News

Haney log sorting site vacant

Canadian Overseas Group, in 2012, pitched a marina, boardwalk, apartment towers, shops and a park beside the Fraser River on the site of its former log-sort operation next to Haney Wharf. Canadian Overseas Group, in 2012, pitched a marina, boardwalk, apartment towers, shops and a park beside the Fraser River on the site of its former log-sort operation next to Haney Wharf.  - Colleen Flanagan/The News
Canadian Overseas Group, in 2012, pitched a marina, boardwalk, apartment towers, shops and a park beside the Fraser River on the site of its former log-sort operation next to Haney Wharf. Canadian Overseas Group, in 2012, pitched a marina, boardwalk, apartment towers, shops and a park beside the Fraser River on the site of its former log-sort operation next to Haney Wharf.
— image credit: Colleen Flanagan/The News

The first step in the dream of a Coal Harbour-type of development in Maple Ridge has been taken, but it’s going to be years before hammers swing and building begins.

Canadian Overseas Group, in 2012, pitched a marina, boardwalk, apartment towers, shops and a park beside the Fraser River on the site of its former log-sort operation next to Haney Wharf.

With that log sorting site now vacant, or soon to be, the company can decide the property’s ultimate fate.

Overseas Group president Ron Andersen said the company has bought a new log-sorting site on the Stave River, close to its Andersen Pacific Forest Products sawmill. That will make moving logs from area woodlots and community forests to the mill more efficient.

“We’re just exploring our options. If we were to do something different there, it would take some time,” Andersen said Wednesday.

The company, though, is cleaning up the eight-acre property, which still has equipment on it and could be used this summer for loading timber from barges for further sorting before shipping to mills along the Fraser River.

But it’s going to be a slow process on deciding the future of the land, sandwiched between the CP Rail mainline and the river. The company won’t rush into a decision, said Andersen.

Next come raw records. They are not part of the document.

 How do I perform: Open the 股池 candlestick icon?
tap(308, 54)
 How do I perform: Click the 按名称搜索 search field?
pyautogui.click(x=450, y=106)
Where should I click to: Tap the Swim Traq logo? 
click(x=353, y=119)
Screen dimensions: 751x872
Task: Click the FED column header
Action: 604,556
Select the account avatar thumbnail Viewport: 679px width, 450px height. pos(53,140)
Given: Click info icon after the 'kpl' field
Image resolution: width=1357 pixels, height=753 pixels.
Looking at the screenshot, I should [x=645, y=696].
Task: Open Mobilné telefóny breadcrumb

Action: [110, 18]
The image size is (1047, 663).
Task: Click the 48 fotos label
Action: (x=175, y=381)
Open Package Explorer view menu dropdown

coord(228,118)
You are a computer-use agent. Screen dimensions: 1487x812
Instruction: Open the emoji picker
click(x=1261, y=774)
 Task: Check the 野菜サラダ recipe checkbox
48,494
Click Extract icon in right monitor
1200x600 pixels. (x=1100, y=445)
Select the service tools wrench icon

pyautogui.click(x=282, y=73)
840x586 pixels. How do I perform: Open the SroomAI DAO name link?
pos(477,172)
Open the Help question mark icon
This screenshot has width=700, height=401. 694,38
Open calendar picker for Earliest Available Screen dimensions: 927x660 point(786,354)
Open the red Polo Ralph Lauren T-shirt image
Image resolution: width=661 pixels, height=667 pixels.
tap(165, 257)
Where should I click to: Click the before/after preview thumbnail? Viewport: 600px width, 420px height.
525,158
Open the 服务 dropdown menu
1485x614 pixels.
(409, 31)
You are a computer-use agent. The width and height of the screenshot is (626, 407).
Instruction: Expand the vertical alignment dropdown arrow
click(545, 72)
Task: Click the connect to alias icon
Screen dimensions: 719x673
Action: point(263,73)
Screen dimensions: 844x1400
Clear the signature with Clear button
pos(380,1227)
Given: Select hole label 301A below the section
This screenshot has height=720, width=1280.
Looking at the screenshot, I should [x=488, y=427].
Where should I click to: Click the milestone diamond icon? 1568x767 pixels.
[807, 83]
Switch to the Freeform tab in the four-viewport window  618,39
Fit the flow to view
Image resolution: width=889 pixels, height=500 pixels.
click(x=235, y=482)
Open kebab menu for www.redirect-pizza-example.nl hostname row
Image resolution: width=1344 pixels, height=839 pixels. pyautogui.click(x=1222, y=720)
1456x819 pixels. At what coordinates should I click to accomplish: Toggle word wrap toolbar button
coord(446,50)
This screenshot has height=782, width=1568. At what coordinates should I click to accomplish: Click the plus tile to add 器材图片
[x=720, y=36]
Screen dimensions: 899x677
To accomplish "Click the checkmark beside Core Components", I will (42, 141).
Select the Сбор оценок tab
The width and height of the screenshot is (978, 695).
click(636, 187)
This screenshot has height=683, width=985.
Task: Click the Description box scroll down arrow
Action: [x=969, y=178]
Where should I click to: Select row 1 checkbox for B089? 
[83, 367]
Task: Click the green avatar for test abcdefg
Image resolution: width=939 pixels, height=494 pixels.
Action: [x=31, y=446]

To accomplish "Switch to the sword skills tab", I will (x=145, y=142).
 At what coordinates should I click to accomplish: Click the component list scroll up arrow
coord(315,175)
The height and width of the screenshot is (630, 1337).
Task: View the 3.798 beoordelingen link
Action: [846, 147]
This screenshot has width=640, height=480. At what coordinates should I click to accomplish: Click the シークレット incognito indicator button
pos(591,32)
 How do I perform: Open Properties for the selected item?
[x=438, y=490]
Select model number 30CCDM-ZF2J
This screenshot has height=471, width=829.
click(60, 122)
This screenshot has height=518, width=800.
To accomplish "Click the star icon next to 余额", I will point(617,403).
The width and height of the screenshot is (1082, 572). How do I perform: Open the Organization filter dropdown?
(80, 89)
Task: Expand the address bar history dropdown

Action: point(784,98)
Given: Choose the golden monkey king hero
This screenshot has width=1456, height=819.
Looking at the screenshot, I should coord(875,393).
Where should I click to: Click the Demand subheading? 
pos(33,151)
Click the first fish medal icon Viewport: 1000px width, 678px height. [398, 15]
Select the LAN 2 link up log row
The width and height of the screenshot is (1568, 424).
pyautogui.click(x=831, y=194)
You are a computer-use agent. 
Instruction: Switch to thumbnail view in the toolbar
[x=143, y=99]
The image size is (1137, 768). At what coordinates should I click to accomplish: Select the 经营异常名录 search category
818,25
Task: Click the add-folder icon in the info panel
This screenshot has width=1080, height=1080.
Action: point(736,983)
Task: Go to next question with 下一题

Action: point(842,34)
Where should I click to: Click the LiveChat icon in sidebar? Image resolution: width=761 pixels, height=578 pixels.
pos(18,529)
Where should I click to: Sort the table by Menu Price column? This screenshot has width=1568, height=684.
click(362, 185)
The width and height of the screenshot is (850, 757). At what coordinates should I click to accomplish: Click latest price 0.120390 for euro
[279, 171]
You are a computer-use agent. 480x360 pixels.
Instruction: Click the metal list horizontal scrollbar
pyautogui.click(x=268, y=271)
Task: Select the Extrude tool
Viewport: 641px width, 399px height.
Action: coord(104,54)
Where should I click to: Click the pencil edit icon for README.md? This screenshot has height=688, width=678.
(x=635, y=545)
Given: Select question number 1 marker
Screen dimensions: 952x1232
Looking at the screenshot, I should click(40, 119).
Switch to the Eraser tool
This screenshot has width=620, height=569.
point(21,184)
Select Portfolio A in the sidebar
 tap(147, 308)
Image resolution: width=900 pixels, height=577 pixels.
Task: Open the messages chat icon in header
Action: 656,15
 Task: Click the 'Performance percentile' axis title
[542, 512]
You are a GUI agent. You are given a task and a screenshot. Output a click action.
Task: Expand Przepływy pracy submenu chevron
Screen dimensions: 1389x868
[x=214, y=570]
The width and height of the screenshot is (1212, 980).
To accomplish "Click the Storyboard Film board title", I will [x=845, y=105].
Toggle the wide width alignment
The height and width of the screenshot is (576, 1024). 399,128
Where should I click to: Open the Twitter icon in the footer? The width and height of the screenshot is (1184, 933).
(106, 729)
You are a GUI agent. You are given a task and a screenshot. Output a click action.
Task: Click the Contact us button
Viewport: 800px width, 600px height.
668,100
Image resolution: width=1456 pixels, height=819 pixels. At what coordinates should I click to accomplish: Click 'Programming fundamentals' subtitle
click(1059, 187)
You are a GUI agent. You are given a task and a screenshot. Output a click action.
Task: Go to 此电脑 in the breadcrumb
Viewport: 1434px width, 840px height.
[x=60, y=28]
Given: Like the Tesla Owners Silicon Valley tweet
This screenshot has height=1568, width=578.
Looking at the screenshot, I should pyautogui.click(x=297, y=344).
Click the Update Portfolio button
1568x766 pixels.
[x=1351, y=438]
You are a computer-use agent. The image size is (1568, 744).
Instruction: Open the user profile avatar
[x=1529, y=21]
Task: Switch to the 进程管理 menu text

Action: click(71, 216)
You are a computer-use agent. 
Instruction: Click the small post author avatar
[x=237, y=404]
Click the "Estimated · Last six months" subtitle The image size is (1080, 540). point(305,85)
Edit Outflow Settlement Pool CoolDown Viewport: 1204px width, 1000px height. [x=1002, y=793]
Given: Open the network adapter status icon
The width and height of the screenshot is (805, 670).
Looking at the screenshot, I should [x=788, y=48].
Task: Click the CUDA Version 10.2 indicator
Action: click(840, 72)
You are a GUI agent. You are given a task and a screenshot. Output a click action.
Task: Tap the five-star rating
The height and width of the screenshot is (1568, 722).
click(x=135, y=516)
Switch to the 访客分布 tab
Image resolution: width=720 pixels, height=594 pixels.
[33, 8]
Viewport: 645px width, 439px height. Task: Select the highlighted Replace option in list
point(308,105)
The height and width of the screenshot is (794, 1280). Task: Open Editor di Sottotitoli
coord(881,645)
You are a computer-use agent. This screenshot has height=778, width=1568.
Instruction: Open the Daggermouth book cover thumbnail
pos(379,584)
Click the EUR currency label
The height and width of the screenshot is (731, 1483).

“We’re not 100 per cent sure. At this point, we’ve had some interest from some various industrial users.”

Also remaining to be determined is whether the company will sell the property to a developer or build its own project.

Anderson sees the potential of the property.

“There’s so much you can do down there. It’s a picturesque forefront for the municipality of Maple Ridge. It would only make sense, in the long term, that that property be developed into something special for the municipality.”

He added there are beautiful views of the river and Mount Baker from the land farther east near Kanaka Creek Regional Park.

The company has been on the Fraser River site for 50 years and Anderson can’t recall the river flooding on to the dry area of it.

Maple Ridge’s manager of development and environmental services, Chuck Goddard, said not all of the waterfront land belongs to Northview. A strip created by river deposits along the shore, he said, could be used as a nature walkway to connect Haney Wharf to Kanaka Creek Regional Park.

“There’s a whole bunch of land to the front which has been developed over the years by the river movement, and that could easily be park,” Goddard added.

“That’s a major goal for us and the region to get a foreshore walkway.”

That likely will be part of the company’s overall strategy.

Goddard said other cities such as New Westminster, Vancouver and Port Coquitlam build similar projects along the river, although the technical requirements are extensive.

The company also owns as small piece of land on the river just west of Haney Wharf and recently discussed a shore side condo project there with the district’s planning department.

Goddard admitted it would be a squeeze putting in a development, but added there’s more land to the east.

“It will be unfolding over a long period of time.”